U.S. Built Custom Bicycles in Titanium and Titanium-Carbon Mix
I learned to ride a bicycle on my own: as you may imagine it was a rough start, but soon I was rolling around the suburbs of Portland Maine and began exploring farther and farther away from my home base. The sound of wind past my ears and the first feelings of self-inflicted inertia let my imagination put me in the cockpit of a little spaceship. Riding bikes became my all-time favorite thing to do.
Those feeling may have hibernated for a while, but they never fully went away. In 1996 I founded SCUL, a sci-fi fueled bicycle gang that makes playfully custom 'spaceships' out of discarded bicycles. With the leftover pieces of steel I make friendly robot sculptures under the name Skunkadelia. I try to pass on what I've learned by teaching TIG classes at the Artisan's Asylum.
I worked with Rob, Matt, Skip, Tim, Jennifer, and Mike at Merlin Metalworks in Cambridge. Seven supersedes and feeds all the other aforementioned things I do. Seven taught me to make things, to weld, to explore and nurture crazy ideas.
Seven is inspiring – constantly looking to improve the art of craft, the ability to listen, and the thirst to innovate. It's more than a job, it's a way to look at how look at how one wants to live their life. I know that sounds far-fetched, but it's the truth.
I was a machinist when I first started working at Seven. Since then, I've taken on many roles, including final machining and finishing, welding, shipping, inspection, and repairs. In the summer of 2006 I found my true calling as the in-house graphic designer for Seven. Much of my day involves photography, print and web design, coding, as well as clothing and softgoods design. Illustrator, Photoshop and In Design are my mainstays, with a fair share of Notepad++ thrown in for good measure. However I'm game for just about anything thrown at me, and love to help out in whatever ways I can.
For about fourteen years I commuted almost exclusively on a heavyweight cruiser dubbed the Skunkamobile, but after a crime-fighting shoulder injury, the rough Bostonian roads felt too harsh – harsh enough to have had to grab my messenger bag mid-air as it catapulted out of the Wald giant delivery basket as the Skunkamobile would slam into the puddle-camouflaged potholes of Cambridge. I had considered building myself a juggernaut of a mountain frame with racks galore, however Rob urged me to try out the Evergreen SL to see if I could use it to finesse over some of the terrain. I was skeptical, but after testing things out on a demo bike, I was completely convinced.
This bike frame is only Seven I built from start to finish: once my frame drawing was done I took the it through machining, welding, final machining and finishing. Of course, I created some special understated graphics to blast on the frame. It was a special treat to take a week off to come to work side by side with my fellow Seveneers in production again, making the best possible bike for me, from the ground up.

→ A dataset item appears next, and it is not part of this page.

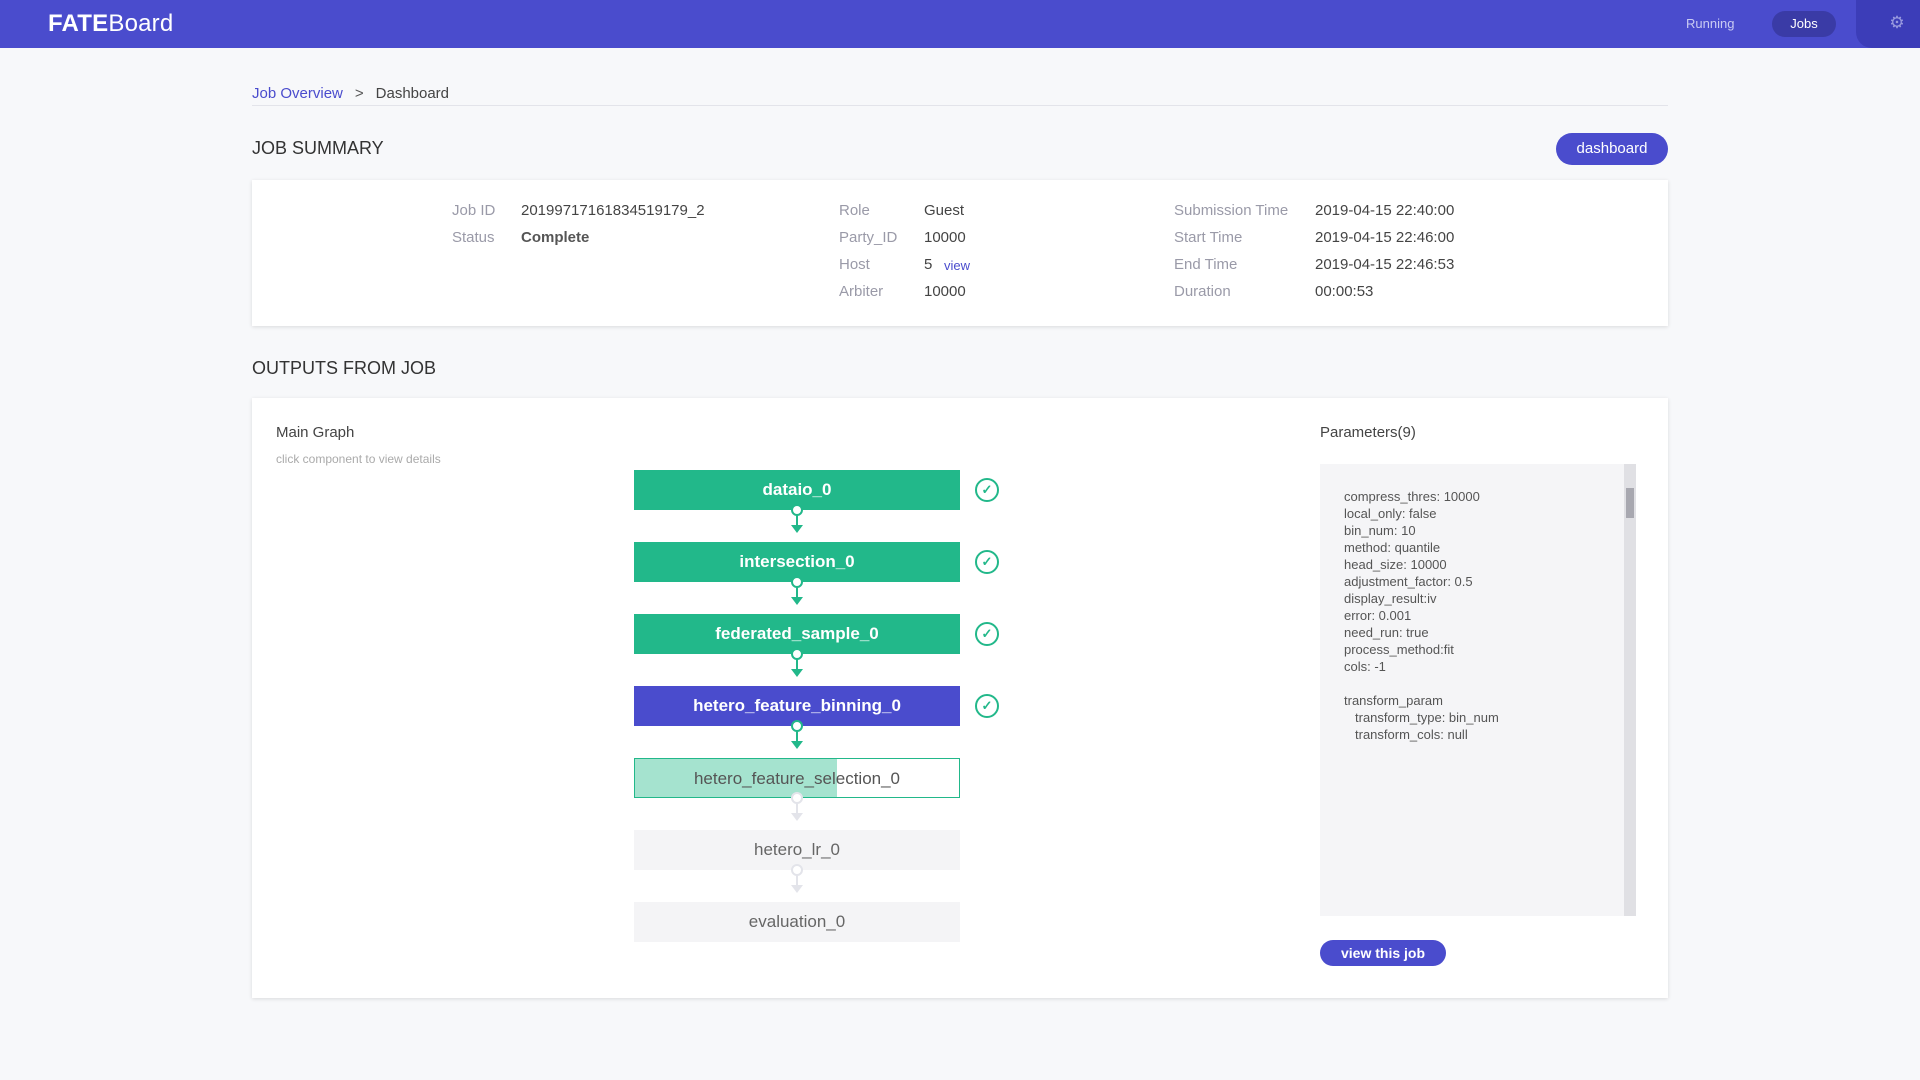 The width and height of the screenshot is (1920, 1080). I want to click on gear-icon: ⚙, so click(1897, 22).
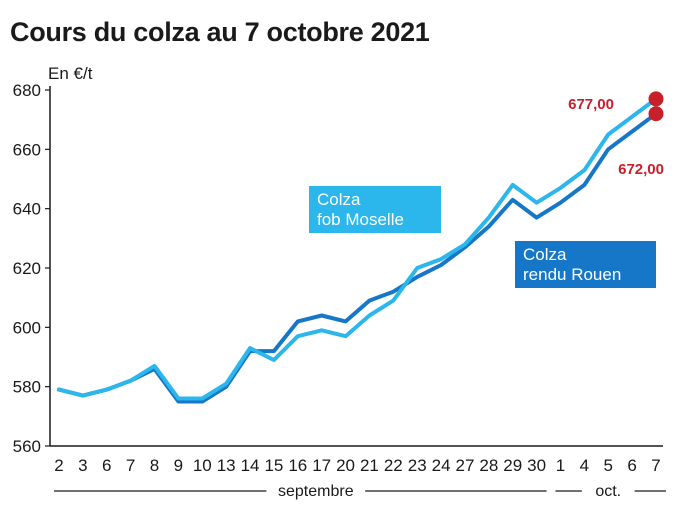 The width and height of the screenshot is (680, 512). Describe the element at coordinates (154, 466) in the screenshot. I see `x-tick-label: 8` at that location.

This cross between my horse and my sword was dubbed 'Redshift' after the phenomenon that happens when light or other electromagnetic radiation from an object is increased in wavelength, as in shifted to the red end of the spectrum, which is used in astronomy to measure the speed and direction of a star moving away from Earth. While I use Redshift for just about everything, I like to think of it as my get-away-from-it-all vehicle. In fact I often veer onto a tempting trail just to get away from the already explored.
Every time I go a ride with Redshift I'm still left impressed – that feeling you get when everything feels just right, and things are perfectly dialed-in to the nth degree – it never gets old.
And on the opposite end of the efficiency spectrum is USB Cloudbuster, a 170-pound tallbike equipped with sonic disruption, lights, and rotating, glass disco mirror ball known as 'the Discobobulator'. It's the flagship of SCUL, and it has completed several hundred missions, including short multi-day tours and more than a few centuries, which take me any my crew about fifteen hours to complete. As you can imagine, it is very slow up hill, but hey: it is also very fast downhill!
It's amazing just how responsive and agile a bike can be, as if every pedal stroke somehow amplifies the transformed energy into unadulterated speed. My first Seven, a titanium Axiom, epitomized that feeling. Alas, I found that I worried too much about all the rough terrain those razor-thin tires were dealing with in the city, so Redshift took its place in my heart, as well as in my stable.
The only stainless Seven ever made. Complete with S&S couplers. Unfortunately, stainless in inherently low in fatigue strength, so it's no longer around. It rode as beautifully as it looked, and was a sweet ride while it lasted.